While I have been scouring job sites and working out how best to pitch myself between 'attentive, works autonomously' and 'vivacious, bright team player', my friends around me have been getting engaged, having babies or are in the process thereof.

For someone who has no certain future and can't see past September, it is frightening to know people have got it so together that they are making decisions which will affect them for the rest of their lives.

More worrying is the impact this commotion around me is having on my thoughts towards finding a career.

As a female graduate my career plan must take my ovaries into consideration while I battle with my male counterparts for a promotion.

Though I was always brought up not to believe there was any difference between what I could do at school compared to the boys, a string of recent articles has made it very clear that women starting their careers today cannot have it all and that moreover, it is time to stop pretending young women like myself can.

Anne-Marie Slaughter, former head of policy planning at the White House, recently wrote an article in American magazine, The Atlantic, which sparked controversy across the world.

Borrowing from her own experiences she explained that her work in Washington had had a direct effect on the increasingly troubled behaviour of her son and she had to choose family over work.

Female professionals everywhere gasped in horror at Slaughter's frankness. In admitting the truth in for all to read she gave up her position as a role model for other young women considering juggling everything as a life option.

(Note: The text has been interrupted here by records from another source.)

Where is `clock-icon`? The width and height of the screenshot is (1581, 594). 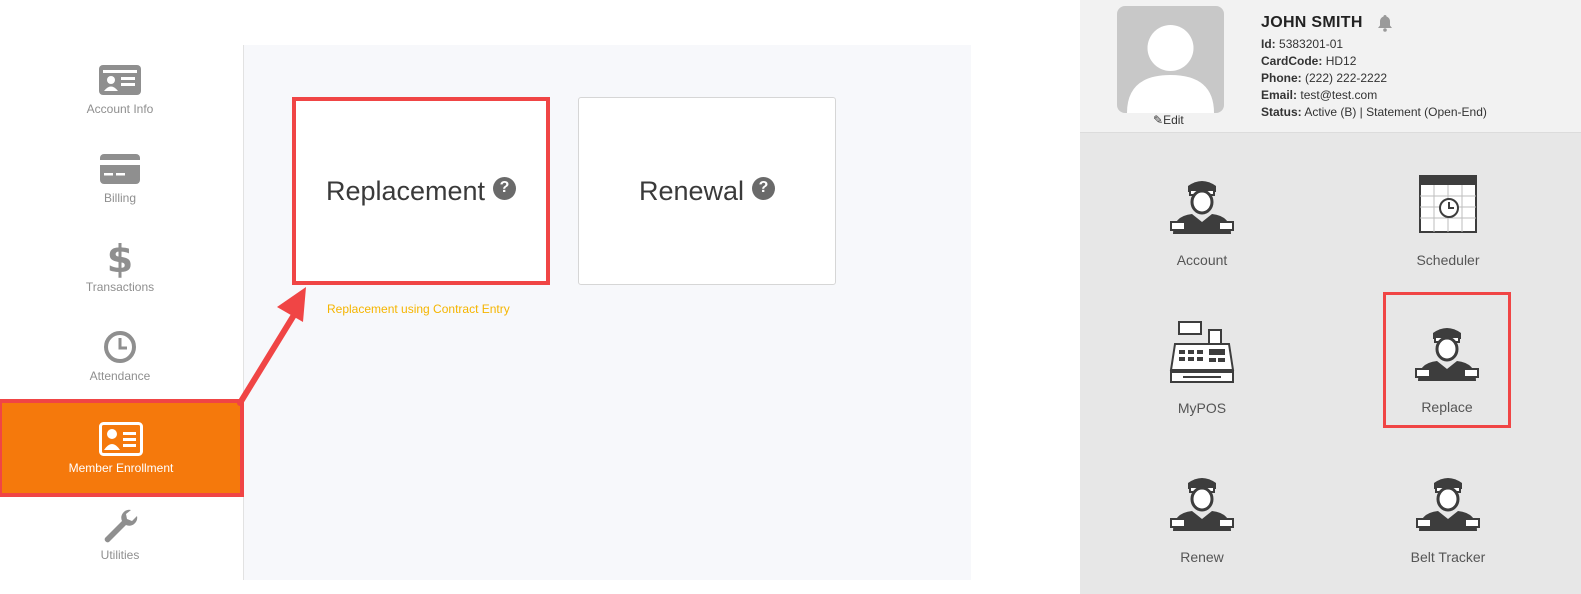
clock-icon is located at coordinates (120, 347).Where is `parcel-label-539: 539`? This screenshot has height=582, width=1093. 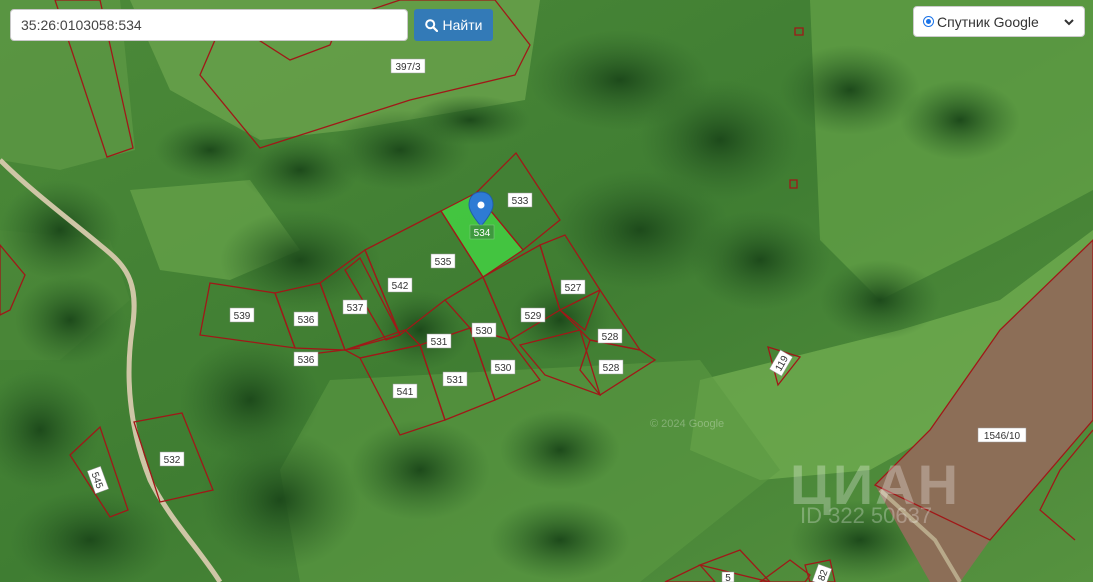
parcel-label-539: 539 is located at coordinates (242, 315).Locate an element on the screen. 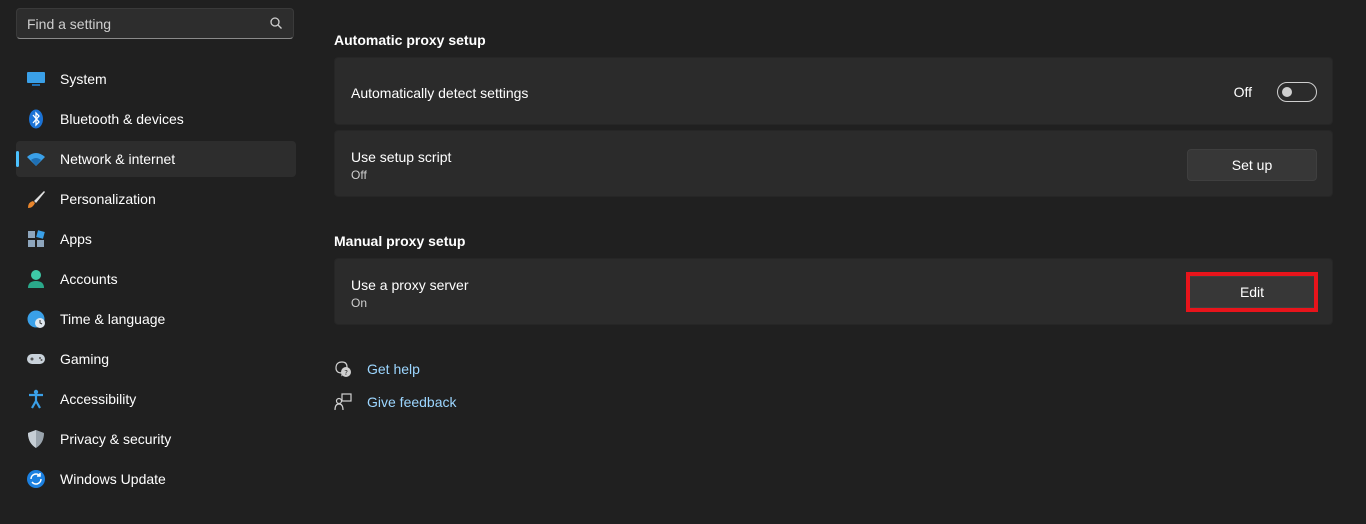 The width and height of the screenshot is (1366, 524). gamepad-icon is located at coordinates (36, 359).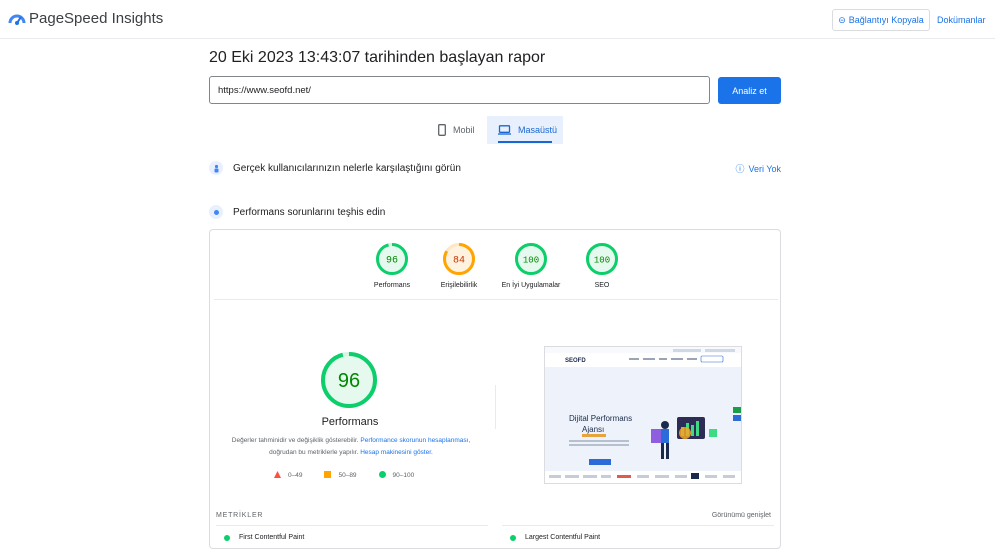  I want to click on preview-hero-line2: Ajansı, so click(593, 430).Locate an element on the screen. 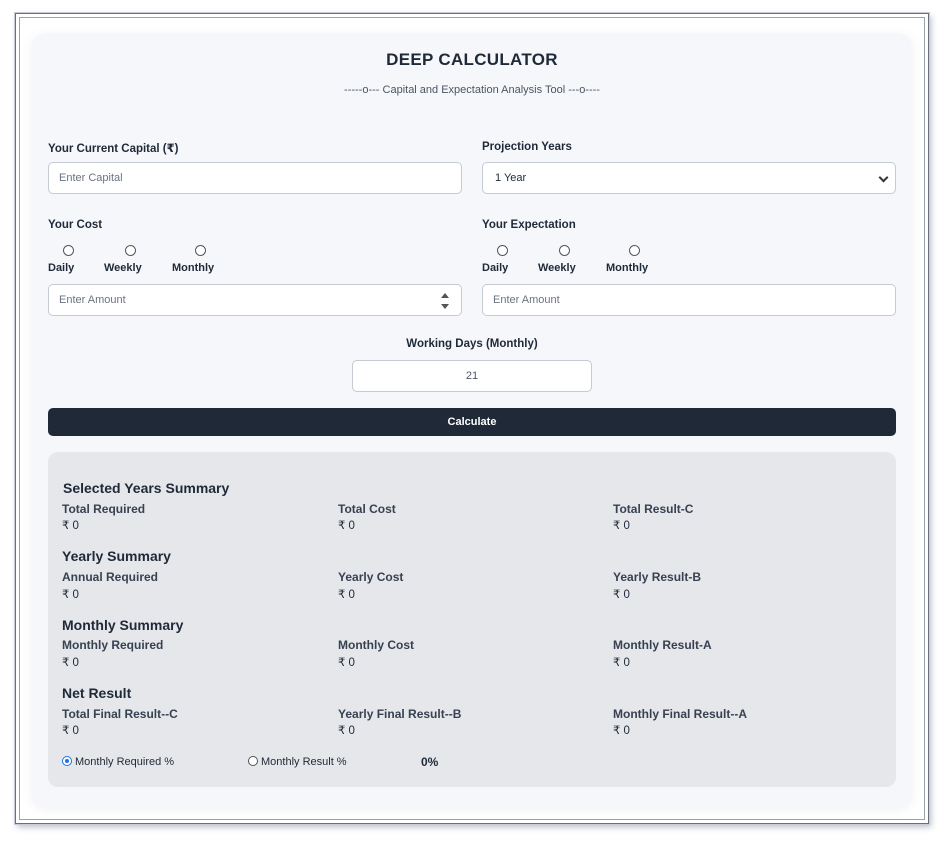 This screenshot has height=842, width=944. monthly-result-pct-option: Monthly Result % is located at coordinates (298, 762).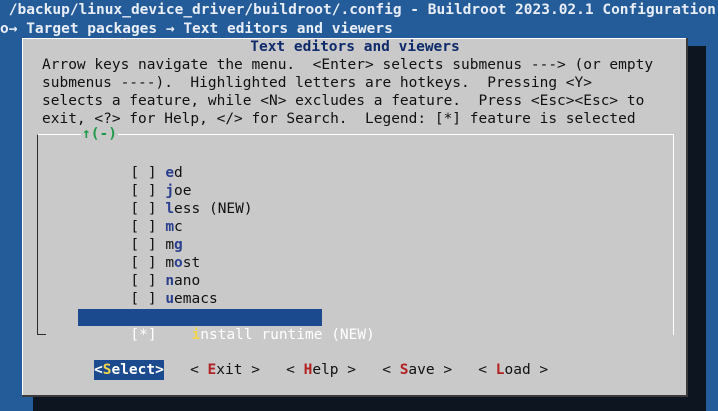  I want to click on item-hotkey: i, so click(196, 335).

According to her ,women should look ahead and plan for promotion and a surge in their career at the time when offspring should be going to college or university but that's a little hard to think of when one is still that offspring she writes about.

Where one fell, another soon rose to occupy the position of role mode. Marissa Mayer was featured on all media platforms when she was named President and CEO of Yahoo in the middle of July.

She is the youngest CEO in the Fortune 500 and helped make Google what it is today. But what reaction did this piece of news receive? One of shock, because she is six months pregnant – a fact she announced on the day she was hired by Yahoo.

Some online commentators even thought that it wasn't fair of Ms Mayer to have taken up the role so close to becoming a mother for the first time. How could she possibly do her job with a parasite attached to her stomach? Marissa Mayer was showing women could have it all but the media won't let her.

Forget children, it seems easier to have a successful career without them. Yet young women starting their professional lives should also remember we are statistically more likely to earn less throughout our professional lives and particularly just after graduation.

Last month the Higher Education Statistics Agency (HESA) published a report that found male full-time degree leavers are more likely to earn over £25,000 than females. What makes this report harder to swallow is that we now know more young women than men go on to higher education, so what's the problem?

The problem is hundreds of years old, but my classmates were told it had gone away. As a young woman working out a life and career plan I know it's not going to be rosy or easy.

I'll be poorer and extremely paranoid about my biological clock as well as being aware of the glass ceiling somewhere above me. Faced with the reality that I won't have it all, and I won't, I might join the hundreds of years old solution and get married now. It's never too early to think of these things, apparently.

Better still, we could close the pay gap, change media rhetoric and at least try to manage cultural expectations of women going into the workplace - just don't tell us we'll have it all.